San Antonio Officials, Haven for Hope React to SCOTUS Public Camping Ruling

Authored by Garrett Brnger via KSAT
No Homeless Camping Sign | Image by J.D.S/Shutterstock

It looks like the Supreme Court’s decision to allow municipalities to enforce bans on public camping may ultimately not affect Texas much, at least not in San Antonio.

As previously reported by The Dallas Express, the high court ruled that a city in Oregon could issue tickets to homeless people who violate its prohibition on camping in public.

The ruling has spurred officials in Dallas to consider the implications in their jurisdiction, where homelessness, vagrancy, and aggressive panhandling are “major” problems, according to surveyed residents.

Still, Terri Behling, the communications director for the “one-stop-shop” homeless services nonprofit Haven for Hope, seemed to suggest that the ticketing strategy that SCOTUS greenlit may not be the most productive enforcement mechanism.

“If somebody is getting a fine for public camping, but they don’t have the means to pay the fine. It can create more barriers for them to get housing and or employment,” Behling said, according to KSAT.

Nevertheless, she noted that Haven for Hope already works with the criminal justice system in San Antonio to resolve minor issues its clients face. For instance, the nonprofit works with officials to refer ticketed clients to a “Community Court” where fines can be waived.

As DX has previously reported, the “one-stop shop” model used by Haven for Hope in San Antonio has been credited with a 77% reduction in unsheltered homelessness in the city’s downtown area. Some local stakeholders are working to deploy the model in Dallas as it has polled favorably among residents. However, it is unclear whether City officials will support the effort.

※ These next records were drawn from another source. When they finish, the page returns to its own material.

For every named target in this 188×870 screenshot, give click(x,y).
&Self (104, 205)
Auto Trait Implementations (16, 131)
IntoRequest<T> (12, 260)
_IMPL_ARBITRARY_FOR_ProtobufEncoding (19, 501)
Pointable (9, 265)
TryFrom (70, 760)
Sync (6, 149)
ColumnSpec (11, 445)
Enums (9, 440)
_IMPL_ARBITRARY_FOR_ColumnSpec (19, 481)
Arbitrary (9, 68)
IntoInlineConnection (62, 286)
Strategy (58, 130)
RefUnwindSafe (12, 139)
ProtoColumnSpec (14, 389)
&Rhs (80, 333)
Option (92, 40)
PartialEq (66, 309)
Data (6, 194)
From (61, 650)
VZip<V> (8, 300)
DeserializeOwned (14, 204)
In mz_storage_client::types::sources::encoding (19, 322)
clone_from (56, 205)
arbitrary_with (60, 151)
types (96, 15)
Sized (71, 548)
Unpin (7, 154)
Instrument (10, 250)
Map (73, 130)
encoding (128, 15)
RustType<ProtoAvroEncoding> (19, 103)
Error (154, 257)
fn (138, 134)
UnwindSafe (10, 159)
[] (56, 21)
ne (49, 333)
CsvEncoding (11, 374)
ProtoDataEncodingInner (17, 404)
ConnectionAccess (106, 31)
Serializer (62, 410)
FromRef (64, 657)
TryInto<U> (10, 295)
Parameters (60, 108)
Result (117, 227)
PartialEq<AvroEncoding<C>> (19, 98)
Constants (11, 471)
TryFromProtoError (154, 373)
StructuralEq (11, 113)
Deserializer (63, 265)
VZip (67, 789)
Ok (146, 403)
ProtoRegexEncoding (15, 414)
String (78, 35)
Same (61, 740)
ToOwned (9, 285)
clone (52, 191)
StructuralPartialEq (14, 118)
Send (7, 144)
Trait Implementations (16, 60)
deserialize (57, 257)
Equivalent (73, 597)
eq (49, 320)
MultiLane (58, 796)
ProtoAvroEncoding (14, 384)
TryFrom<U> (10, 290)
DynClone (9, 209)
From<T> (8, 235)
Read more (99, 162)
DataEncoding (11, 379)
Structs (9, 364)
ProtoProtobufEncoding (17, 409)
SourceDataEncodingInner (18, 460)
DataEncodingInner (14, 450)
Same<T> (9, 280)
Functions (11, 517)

Here’s some of what KSAT reported on the reaction to the Supreme Court’s ruling in San Antonio:

The U.S. Supreme Court’s recent decision to allow cities to enforce general bans on public camping, which are often aimed at homeless people, does not appear likely to affect San Antonio.

The court’s 6-3 decision overturned a California-based appeals court decision that found such laws amount to cruel and unusual punishment when shelter space is lacking. The court found that rules like those in Grants Pass, Oregon, which forbid public camping or even sleeping with a rolled-up shirt, did not violate the Eighth Amendment’s ban on “cruel and unusual punishment.”

The June 28 decision significantly affects the Western states under the jurisdiction of the U.S. 9th Circuit Court of Appeals. In 2019, the appellate court ruled that cities could not completely ban public camping if there wasn’t enough shelter space.

Texas was not one of the nine states limited by that decision, but the Supreme Court ruling means any such camping bans can continue.

“Had the Supreme Court come to a different decision, say, had it adopted the reasoning that was kind of the dissenting opinions, then that would have had implications that affected current policy here in Texas and in San Antonio,” said Greg Slotnick, a clinical assistant professor at St. Mary’s University School of Law and board member of Close to Home San Antonio. “However, it did not. That was a 6-3 majority opinion. And that more or less affirmed the baseline that states and municipalities are permitted to engage in certain bans that are generally applicable.”